TEXT SECTION Start Marker

Towards Laser Driven Particle Therapy: from in vitro studies to human tumor irradiation on mice

The novel technology of particle acceleration by high intensity lasers promises more compact and cost effective ion sources as well as electron beams of very high energy for radiotherapeutic application. However, compared to conventional beams, laser-driven acceleration results in different beam properties like ultra-short and very intensive pulses, inherent pulse-to-pulse fluctuations, low pulse repetition rate, large beam divergence and broad energy distribution. In consequence, the future medical application of these particle beams requires not only a high power laser system but also new technical solutions for dose delivery and quality assurance as well as comprehensive research on the radiobiological consequences of ultra-short radiation pulses with high pulse dose.

TEXT SECTION End Marker
GIVEN MATERIAL Start Marker

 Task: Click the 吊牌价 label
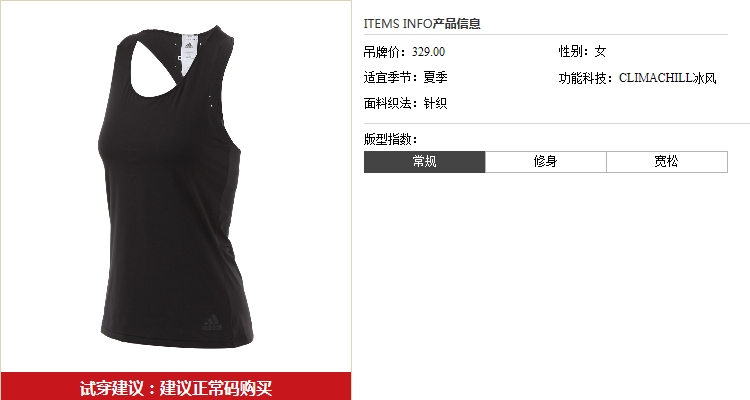click(x=385, y=52)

GIVEN MATERIAL End Marker

WHAT TO WORK ON >> In the text on laser-driven particle therapy, which two qualities are promised for ion sources produced by high-intensity laser acceleration?

ANSWER BOX >> They are promised to be more compact and more cost-effective.